Exercise:
Repeat the items word for word, from the line with "Pick the SG-Neudorf" up to and including the line with "Select the Anschluss".

►

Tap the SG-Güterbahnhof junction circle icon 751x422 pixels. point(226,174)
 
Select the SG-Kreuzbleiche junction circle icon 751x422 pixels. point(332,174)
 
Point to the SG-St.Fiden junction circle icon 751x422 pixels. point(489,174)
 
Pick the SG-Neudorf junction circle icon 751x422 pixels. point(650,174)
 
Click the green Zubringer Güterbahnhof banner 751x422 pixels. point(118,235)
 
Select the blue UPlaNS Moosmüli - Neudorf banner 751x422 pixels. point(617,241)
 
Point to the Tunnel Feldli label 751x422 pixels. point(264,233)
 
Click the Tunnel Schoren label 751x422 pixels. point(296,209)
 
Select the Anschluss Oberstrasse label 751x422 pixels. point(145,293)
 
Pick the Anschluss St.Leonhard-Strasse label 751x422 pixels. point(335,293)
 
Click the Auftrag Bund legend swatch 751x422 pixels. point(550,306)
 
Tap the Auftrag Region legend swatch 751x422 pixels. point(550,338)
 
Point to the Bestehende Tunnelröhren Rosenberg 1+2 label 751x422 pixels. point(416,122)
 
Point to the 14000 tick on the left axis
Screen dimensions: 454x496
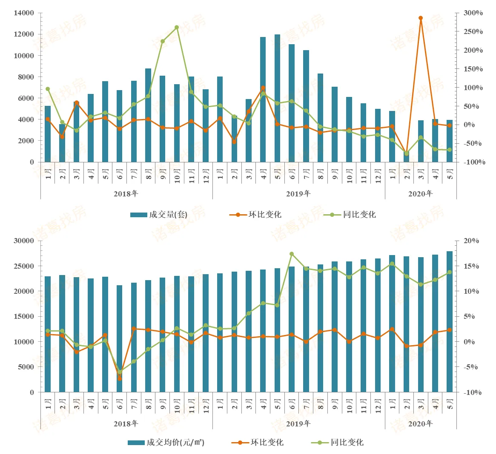coord(24,13)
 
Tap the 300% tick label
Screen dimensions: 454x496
coord(473,13)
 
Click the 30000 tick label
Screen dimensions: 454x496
coord(24,241)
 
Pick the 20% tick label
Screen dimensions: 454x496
coord(471,241)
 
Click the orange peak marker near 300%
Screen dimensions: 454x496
coord(420,18)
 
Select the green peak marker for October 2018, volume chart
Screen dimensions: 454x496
coord(177,27)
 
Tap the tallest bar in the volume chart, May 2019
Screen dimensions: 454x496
coord(277,98)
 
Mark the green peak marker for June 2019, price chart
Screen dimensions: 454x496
coord(292,254)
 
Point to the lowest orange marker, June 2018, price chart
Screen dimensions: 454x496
coord(120,378)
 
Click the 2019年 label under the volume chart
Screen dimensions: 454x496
coord(298,194)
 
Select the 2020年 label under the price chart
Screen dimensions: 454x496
coord(420,424)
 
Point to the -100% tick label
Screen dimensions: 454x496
coord(474,162)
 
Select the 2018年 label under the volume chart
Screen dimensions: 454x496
coord(126,194)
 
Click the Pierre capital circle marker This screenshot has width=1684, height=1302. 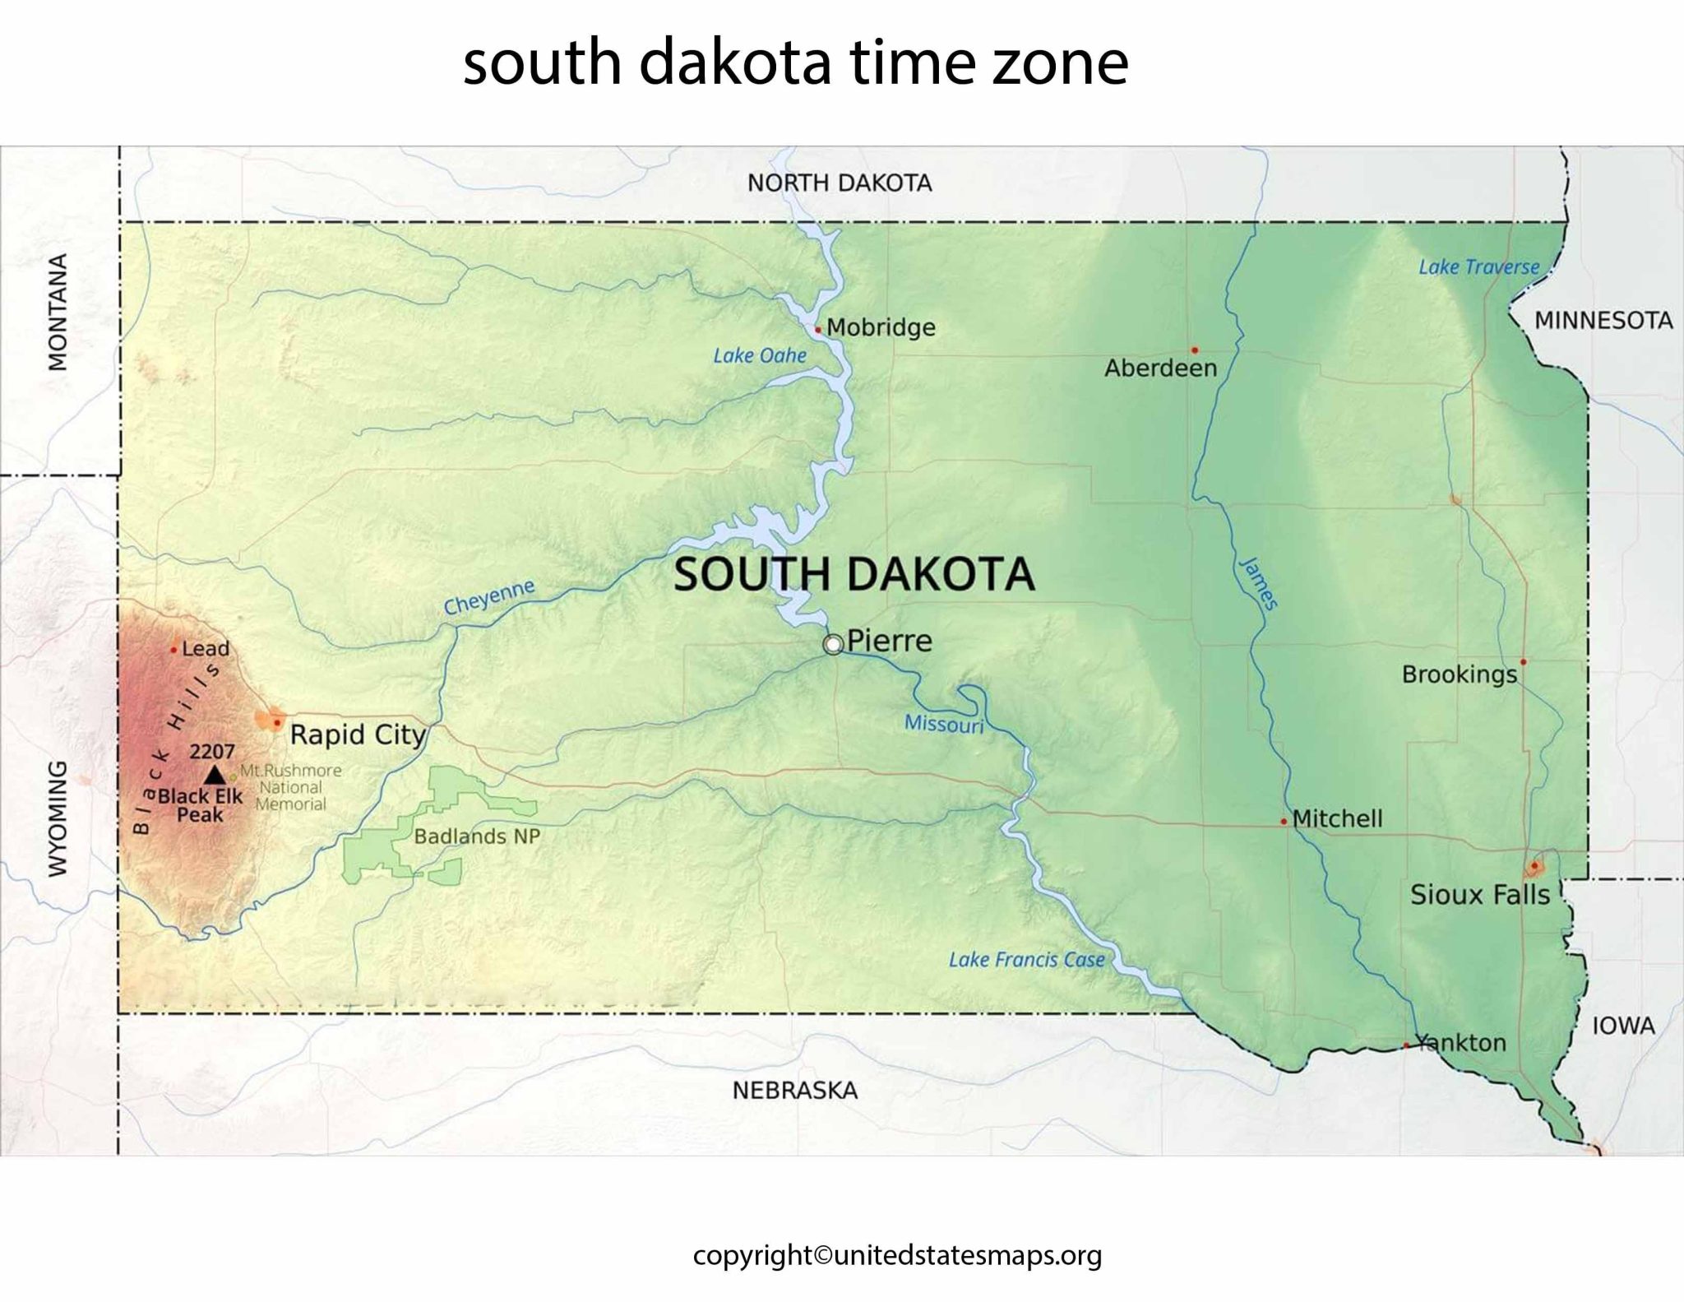[833, 645]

◄

Answer to this problem:
Pick the SG-Neudorf junction circle icon 751x422 pixels. point(650,174)
 
Click the green Zubringer Güterbahnhof banner 751x422 pixels. point(118,235)
 
Select the blue UPlaNS Moosmüli - Neudorf banner 751x422 pixels. point(617,241)
 
Point to the Tunnel Feldli label 751x422 pixels. point(264,233)
 
Click the Tunnel Schoren label 751x422 pixels. point(296,209)
 
Select the Anschluss Oberstrasse label 751x422 pixels. point(145,293)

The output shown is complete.